- The Washington Times - Monday, March 4, 2002

HAVANA A retired U.S. Army general said yesterday he talked for 12 hours with Fidel Castro and encouraged the Cuban president to release 250 political prisoners in this island's jails in an effort to encourage dialogue with the United States.
Gen. Barry McCaffrey, now a university professor visiting the island with the Center for Defense Information, told a news conference that Cuba did not present a military risk to the United States. "They represent zero threat to the United States," he said.
The general said he told Cuban authorities during meetings on Saturday that the United States did not present a military risk to the island, either. He said he also met with Mr. Castro's younger brother, Gen. Raul Castro, Cuba's defense minister.

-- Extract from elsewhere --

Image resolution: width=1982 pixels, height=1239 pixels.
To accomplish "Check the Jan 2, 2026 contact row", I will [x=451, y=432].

Gen. McCaffrey said he supported increased cooperation between the United States and Cuba in the areas of drug interdiction and fighting terrorism.
"I see no evidence at all that the Cubans are in any way facilitating drug trafficking," the former White House drug policy director said. "Indeed, I see good evidence of the opposite. I strongly believe that Cuba is an island of resistance to drug traffic."
Some Cuban exile groups and conservative members of Congress in the past have accused the communist country of involvement in the narcotics trade.
Gen. McCaffrey said he also did not believe that Cuba was a terrorist threat to the United States, as some Cuban exile groups insist. "I don't believe they are harboring terrorist organizations," he said.
Cuba remains on the State Department's terrorism watch list, primarily because of the presence on the island of some Basque separatists, former members of Puerto Rican nationalist groups, and a handful of American fugitives many of them former Black Panthers who have lived here for decades.
Both the United States and Cuba must change to help create a dialogue between the nations, the general said.
"It's time to leave the chasm of 1958-59 and move to 2002 on both sides," said Gen. McCaffrey.
The United States should care more about Latin America in general and Cuba in particular, he said, rather than allowing the Cuban-American community to control the political debate over the Caribbean island.
Cuba also should do more to improve communication with the United States, and releasing the political prisoners would be a good start, Gen. McCaffrey said. He did not say what Mr. Castro's response was, except that he received "an attentive and respectful hearing."